__Set problem__
Copy out the rows between the line containing "Select the white" and the line containing "Action: (345, 419)", inclusive, verbatim.

__Records shown__
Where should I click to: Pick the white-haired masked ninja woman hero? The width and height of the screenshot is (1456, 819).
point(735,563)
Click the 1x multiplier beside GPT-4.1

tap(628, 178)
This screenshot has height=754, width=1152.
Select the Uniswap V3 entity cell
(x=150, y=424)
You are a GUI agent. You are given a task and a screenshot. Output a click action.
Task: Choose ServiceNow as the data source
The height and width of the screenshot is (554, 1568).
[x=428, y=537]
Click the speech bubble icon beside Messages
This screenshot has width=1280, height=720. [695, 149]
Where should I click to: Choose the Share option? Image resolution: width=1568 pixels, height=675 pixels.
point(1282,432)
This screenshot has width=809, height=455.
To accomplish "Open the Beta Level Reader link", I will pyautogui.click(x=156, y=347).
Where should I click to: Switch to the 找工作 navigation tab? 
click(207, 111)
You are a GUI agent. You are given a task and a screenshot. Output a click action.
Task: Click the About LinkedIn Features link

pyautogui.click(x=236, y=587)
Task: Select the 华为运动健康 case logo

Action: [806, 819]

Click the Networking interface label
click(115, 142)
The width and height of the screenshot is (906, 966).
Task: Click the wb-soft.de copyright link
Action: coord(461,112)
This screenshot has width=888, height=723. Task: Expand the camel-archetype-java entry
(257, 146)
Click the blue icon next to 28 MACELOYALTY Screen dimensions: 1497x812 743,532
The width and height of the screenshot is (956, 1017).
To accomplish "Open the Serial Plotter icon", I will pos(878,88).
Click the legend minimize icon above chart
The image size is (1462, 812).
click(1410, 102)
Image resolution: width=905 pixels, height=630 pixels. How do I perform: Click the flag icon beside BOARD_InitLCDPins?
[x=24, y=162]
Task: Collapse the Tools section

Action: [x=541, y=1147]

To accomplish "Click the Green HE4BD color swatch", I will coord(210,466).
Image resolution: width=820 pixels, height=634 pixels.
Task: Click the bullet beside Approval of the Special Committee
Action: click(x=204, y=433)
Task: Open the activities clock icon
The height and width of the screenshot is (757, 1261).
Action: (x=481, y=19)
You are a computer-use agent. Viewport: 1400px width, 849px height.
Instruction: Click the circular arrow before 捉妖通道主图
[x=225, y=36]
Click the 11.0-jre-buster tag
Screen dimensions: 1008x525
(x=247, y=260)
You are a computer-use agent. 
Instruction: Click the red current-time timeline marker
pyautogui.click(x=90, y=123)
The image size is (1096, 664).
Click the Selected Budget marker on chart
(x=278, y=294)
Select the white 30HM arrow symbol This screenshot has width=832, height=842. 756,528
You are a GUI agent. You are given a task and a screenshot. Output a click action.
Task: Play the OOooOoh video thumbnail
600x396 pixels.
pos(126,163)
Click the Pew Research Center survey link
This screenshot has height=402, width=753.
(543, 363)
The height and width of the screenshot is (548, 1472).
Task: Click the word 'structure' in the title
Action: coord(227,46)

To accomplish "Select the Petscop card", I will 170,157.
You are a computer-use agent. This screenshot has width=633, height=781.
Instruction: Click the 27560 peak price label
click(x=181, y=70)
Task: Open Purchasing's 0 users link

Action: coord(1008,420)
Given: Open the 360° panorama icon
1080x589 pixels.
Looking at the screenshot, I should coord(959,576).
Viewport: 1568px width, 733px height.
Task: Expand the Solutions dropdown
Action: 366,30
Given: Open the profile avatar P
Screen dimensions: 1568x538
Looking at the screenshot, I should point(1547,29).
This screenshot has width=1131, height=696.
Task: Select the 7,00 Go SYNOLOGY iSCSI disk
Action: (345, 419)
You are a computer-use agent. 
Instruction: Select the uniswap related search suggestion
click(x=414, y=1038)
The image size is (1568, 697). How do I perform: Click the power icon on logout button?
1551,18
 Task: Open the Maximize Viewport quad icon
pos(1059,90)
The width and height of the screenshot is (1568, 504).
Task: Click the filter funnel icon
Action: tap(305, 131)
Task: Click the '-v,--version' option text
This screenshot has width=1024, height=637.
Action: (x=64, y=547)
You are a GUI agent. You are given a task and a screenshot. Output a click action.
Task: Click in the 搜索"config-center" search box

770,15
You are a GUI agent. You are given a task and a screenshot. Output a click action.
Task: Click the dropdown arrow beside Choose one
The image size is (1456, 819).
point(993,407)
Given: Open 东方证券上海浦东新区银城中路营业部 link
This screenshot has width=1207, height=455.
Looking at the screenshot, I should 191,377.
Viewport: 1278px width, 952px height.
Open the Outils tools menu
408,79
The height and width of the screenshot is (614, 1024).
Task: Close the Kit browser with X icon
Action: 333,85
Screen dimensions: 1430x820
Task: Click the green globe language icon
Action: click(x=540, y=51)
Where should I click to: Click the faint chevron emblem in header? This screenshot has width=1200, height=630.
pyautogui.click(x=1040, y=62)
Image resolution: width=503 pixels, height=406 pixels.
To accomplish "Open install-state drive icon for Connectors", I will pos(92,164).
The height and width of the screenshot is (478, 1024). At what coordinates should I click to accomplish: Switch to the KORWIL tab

__Task result__
Select the white 30HM arrow symbol This screenshot has width=832, height=842. 756,528
You are a GUI agent. You are given a task and a screenshot. Output a click action.
Task: Play the OOooOoh video thumbnail
600x396 pixels.
pos(126,163)
Click the Pew Research Center survey link
This screenshot has height=402, width=753.
(543, 363)
The height and width of the screenshot is (548, 1472).
Task: Click the word 'structure' in the title
Action: coord(227,46)

To accomplish "Select the Petscop card", I will 170,157.
You are a computer-use agent. This screenshot has width=633, height=781.
Instruction: Click the 27560 peak price label
click(x=181, y=70)
Task: Open Purchasing's 0 users link

Action: coord(1008,420)
Given: Open the 360° panorama icon
1080x589 pixels.
Looking at the screenshot, I should coord(959,576).
Viewport: 1568px width, 733px height.
Task: Expand the Solutions dropdown
Action: 366,30
Given: Open the profile avatar P
Screen dimensions: 1568x538
Looking at the screenshot, I should point(1547,29).
This screenshot has width=1131, height=696.
Task: Select the 7,00 Go SYNOLOGY iSCSI disk
Action: (345, 419)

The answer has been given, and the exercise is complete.